Una división de HarperCollins Ibérica, S.A.
Núñez de Balboa, 56
28001 Madrid
© 1999 Susan Fox
© 2021 Harlequin Ibérica, una división de HarperCollins Ibérica, S.A.
Los caprichos del amor, n.º 1478 - abril 2021
Título original: To Tame a Bride
Publicada originalmente por Harlequin Enterprises, Ltd.
Todos los derechos están reservados incluidos los de reproducción, total o parcial.
Esta edición ha sido publicada con autorización de Harlequin Books S.A.
Esta es una obra de ficción. Nombres, caracteres, lugares, y situaciones son producto de la imaginación del autor o son utilizados ficticiamente, y cualquier parecido con personas, vivas o muertas, establecimientos de negocios (comerciales), hechos o situaciones son pura coincidencia.
® Harlequin, Jazmín y logotipo Harlequin son marcas registradas propiedad de Harlequin Enterprises Limited.
® y ™ son marcas registradas por Harlequin Enterprises Limited y sus filiales, utilizadas con licencia.
Las marcas que lleven ® están registradas en la Oficina Española de Patentes y Marcas y en otros países.
Imagen de cubierta utilizada con permiso de Harlequin Enterprises Limited.
Todos los derechos están reservados.
I.S.B.N.:978-84-1375-545-8
Conversión ebook: MT Color & Diseño, S.L.
Créditos
Capítulo 1
Capítulo 2
Capítulo 3
Capítulo 4
Capítulo 5
Capítulo 6
Capítulo 7
Capítulo 8
Capítulo 9
Capítulo 10
Epílogo
Si te ha gustado este libro…
AQUEL viernes por la mañana, Madison St. John estuvo a punto de perderse la llamada de su madre.
Cuando abría la puerta para ir de compras, oyó sonar el teléfono. Como la doncella tomaría el mensaje, Madison no le prestó atención y se dirigió a su coche.
Pocas personas le hacían llamadas personales a Madison St. John. No tenía familia aparte de su madre ausente y de una prima, Caitlin Bodine. Con ésta llevaba cinco años sin hablar, y su madre sólo se ponía en contacto en las raras ocasiones en que recordaba que tenía una hija.
Los infrecuentes regalos de navidad y cumpleaños eran la única prueba de que su madre se acordaba de ella. Regalos que a menudo llegaban en el mes equivocado, lo cual indicaba tanto una conciencia en modo retardado como la incertidumbre del mes en que su madre había dado a luz.

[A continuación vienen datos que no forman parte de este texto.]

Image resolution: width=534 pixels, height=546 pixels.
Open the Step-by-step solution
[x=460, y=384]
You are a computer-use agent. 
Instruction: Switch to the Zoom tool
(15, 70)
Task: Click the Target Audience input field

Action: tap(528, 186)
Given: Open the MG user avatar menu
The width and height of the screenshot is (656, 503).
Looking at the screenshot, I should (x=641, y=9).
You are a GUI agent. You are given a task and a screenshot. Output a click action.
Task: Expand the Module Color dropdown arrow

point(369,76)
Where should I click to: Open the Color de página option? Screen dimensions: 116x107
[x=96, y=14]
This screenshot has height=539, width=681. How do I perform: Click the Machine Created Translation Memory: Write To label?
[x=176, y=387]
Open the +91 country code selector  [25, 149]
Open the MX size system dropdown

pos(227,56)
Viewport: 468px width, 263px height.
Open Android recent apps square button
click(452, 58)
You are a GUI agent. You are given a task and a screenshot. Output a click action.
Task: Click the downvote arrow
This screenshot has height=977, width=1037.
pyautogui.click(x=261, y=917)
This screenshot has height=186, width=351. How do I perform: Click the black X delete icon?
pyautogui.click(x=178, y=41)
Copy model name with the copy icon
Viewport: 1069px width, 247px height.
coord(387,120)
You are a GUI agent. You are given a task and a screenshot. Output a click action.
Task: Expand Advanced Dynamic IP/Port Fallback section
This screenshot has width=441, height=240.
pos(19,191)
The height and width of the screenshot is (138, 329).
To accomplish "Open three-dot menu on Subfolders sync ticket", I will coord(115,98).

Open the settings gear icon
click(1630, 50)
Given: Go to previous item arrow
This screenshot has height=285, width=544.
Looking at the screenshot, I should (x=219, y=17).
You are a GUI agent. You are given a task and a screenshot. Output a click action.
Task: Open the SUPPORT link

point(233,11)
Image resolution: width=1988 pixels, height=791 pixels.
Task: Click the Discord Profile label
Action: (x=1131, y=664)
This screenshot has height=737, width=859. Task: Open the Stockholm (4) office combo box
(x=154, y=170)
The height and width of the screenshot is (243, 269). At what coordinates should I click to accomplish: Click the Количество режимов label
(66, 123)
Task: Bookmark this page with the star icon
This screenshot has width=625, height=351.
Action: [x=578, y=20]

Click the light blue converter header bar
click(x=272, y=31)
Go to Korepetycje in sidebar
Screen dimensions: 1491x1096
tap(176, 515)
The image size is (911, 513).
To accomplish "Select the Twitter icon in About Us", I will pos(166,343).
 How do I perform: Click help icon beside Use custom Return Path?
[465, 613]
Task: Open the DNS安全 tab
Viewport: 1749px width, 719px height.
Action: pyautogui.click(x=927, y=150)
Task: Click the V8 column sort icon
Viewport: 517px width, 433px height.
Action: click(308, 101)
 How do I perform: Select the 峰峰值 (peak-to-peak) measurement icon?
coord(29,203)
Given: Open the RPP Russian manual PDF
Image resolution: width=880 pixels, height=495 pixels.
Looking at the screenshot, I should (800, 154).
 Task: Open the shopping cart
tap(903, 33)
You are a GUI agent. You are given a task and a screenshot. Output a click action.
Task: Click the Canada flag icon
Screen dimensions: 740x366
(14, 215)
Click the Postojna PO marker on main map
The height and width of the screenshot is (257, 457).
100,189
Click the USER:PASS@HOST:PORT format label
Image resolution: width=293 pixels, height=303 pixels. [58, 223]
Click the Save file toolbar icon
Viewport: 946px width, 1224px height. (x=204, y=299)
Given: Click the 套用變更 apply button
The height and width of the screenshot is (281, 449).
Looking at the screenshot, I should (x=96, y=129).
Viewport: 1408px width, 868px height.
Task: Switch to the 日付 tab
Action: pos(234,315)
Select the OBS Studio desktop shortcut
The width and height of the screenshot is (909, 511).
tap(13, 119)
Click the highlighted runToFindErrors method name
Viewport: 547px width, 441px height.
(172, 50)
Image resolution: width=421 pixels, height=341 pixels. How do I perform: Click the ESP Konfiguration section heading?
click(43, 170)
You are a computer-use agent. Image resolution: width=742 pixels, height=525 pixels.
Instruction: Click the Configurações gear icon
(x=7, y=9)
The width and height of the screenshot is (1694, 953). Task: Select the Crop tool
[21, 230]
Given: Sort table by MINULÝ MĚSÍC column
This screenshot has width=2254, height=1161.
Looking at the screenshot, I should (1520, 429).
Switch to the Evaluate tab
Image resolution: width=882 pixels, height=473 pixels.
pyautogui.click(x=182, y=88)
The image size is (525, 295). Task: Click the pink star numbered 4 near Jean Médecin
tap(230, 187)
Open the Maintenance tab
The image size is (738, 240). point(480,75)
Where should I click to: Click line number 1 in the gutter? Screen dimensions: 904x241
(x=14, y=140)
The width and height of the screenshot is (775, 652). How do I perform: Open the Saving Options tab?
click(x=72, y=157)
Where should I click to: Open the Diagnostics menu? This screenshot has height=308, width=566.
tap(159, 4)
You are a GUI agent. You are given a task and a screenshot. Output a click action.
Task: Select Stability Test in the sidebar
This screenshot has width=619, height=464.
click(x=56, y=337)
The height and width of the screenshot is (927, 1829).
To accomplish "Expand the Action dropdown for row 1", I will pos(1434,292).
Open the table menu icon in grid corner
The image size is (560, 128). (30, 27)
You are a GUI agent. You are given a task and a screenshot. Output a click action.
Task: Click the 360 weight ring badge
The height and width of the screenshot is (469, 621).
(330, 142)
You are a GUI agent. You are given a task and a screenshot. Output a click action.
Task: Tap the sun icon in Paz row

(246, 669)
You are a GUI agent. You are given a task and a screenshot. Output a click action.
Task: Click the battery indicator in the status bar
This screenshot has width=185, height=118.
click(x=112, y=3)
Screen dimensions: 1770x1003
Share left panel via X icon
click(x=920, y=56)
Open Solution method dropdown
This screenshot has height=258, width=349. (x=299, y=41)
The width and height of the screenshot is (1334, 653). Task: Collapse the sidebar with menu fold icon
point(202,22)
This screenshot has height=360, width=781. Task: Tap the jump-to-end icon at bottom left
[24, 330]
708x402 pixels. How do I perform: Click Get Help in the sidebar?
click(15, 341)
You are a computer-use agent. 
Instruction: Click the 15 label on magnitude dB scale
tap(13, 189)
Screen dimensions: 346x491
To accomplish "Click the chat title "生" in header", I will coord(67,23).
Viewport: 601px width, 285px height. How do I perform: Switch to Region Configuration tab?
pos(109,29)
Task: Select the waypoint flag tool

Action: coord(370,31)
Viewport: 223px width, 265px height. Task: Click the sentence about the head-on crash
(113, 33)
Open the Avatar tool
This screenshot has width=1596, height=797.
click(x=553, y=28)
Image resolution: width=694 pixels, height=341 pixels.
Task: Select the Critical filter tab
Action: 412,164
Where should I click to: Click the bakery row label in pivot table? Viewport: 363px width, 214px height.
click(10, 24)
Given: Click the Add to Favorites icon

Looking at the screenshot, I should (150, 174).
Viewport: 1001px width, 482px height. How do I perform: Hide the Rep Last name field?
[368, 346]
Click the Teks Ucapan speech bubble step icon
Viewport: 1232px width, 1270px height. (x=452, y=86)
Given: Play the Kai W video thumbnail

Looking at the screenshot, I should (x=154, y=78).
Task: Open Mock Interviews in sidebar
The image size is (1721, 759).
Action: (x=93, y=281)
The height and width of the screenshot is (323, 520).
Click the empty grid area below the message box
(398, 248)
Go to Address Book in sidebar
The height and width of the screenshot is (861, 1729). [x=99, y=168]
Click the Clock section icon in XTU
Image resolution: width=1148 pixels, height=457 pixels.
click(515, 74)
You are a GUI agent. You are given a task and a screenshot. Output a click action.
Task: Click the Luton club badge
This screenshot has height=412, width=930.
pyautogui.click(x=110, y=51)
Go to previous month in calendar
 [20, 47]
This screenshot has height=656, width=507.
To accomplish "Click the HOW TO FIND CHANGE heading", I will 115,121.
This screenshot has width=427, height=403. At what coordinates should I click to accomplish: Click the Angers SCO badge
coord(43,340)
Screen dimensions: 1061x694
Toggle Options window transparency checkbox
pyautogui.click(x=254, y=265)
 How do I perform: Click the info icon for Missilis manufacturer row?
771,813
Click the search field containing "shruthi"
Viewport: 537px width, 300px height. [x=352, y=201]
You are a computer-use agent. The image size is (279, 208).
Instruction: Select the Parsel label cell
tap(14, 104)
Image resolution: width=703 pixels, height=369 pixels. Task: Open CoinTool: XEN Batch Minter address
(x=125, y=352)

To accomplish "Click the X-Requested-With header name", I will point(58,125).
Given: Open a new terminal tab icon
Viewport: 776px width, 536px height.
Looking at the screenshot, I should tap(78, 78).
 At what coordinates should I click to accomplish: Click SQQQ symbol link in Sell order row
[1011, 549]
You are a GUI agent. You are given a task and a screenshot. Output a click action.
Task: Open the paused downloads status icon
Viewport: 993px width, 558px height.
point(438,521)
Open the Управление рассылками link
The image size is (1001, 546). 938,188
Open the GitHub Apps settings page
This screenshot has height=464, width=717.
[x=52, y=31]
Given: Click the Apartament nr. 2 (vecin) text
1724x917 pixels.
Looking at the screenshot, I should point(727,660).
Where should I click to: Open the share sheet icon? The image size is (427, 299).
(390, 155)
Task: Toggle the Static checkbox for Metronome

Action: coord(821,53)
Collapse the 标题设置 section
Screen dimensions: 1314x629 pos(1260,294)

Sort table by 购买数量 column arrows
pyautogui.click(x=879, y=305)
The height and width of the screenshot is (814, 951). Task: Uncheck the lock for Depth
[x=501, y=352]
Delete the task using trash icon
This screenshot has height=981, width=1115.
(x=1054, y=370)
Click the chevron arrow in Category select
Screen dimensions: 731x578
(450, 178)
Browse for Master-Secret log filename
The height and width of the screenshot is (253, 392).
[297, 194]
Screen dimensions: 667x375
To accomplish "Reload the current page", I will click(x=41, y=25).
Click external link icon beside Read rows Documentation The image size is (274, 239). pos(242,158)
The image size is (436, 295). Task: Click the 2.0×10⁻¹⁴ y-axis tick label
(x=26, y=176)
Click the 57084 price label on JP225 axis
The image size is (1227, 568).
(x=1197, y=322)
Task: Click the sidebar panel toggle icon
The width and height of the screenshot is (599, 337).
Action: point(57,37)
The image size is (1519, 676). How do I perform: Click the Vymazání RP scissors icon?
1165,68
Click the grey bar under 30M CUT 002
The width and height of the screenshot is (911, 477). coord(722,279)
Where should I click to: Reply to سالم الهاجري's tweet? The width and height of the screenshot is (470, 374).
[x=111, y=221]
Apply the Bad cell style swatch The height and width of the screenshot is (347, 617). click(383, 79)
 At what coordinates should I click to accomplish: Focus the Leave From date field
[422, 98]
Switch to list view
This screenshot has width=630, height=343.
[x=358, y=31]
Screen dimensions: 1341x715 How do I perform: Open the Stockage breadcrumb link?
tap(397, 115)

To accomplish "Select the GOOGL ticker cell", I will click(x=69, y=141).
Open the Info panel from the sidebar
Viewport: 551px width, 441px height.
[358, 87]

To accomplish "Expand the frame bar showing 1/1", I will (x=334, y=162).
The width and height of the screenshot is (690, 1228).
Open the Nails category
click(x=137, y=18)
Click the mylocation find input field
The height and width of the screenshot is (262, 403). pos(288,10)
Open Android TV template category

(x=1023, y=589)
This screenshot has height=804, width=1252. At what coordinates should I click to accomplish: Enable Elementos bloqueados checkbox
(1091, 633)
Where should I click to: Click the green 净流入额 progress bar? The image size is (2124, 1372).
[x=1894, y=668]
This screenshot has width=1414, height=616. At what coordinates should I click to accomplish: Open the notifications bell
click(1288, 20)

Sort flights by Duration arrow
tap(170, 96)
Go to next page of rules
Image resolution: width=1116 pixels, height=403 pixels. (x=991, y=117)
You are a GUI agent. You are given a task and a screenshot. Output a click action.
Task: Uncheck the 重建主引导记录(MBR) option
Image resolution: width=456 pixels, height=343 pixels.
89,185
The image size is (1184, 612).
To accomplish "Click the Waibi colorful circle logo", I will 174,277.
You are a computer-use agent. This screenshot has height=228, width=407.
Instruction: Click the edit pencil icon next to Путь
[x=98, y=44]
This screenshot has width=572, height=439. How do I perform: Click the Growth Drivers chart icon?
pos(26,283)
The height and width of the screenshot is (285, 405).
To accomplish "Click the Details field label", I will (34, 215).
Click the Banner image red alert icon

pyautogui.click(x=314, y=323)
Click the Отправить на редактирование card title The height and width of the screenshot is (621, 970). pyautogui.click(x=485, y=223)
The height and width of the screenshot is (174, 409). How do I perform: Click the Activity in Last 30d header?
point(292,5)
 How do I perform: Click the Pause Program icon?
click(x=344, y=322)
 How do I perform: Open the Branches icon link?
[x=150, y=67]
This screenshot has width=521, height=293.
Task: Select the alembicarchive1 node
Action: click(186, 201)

Madison no sabía si su despreocupado padre había sobrevivido al circuito de carreras europeo o a su estilo de vida bohemio. La última vez que había oído hablar de él tenía doce años. Le había enviado una postal desde algún oscuro pueblecito de Francia, pero de eso hacía once años. Desconocía si su madre había estado en contacto más reciente con ese playboy de altos vuelos con el que en una ocasión estuvo casada poco tiempo, o si estaba con vida. Fuera lo que fuere lo que hubiera sido de él, era algo improbable que Madison llegara a saberlo, a menos que se molestara en contratar a un detective.
Desterró esos pensamientos deprimentes. Casi toda su vida había estado sin sus padres, y podía continuar de esa manera. Había aprendido a no necesitar a nadie, y había veces que se alegraba por ello. La vida era mucho menos dolorosa si no te preocupabas por nadie.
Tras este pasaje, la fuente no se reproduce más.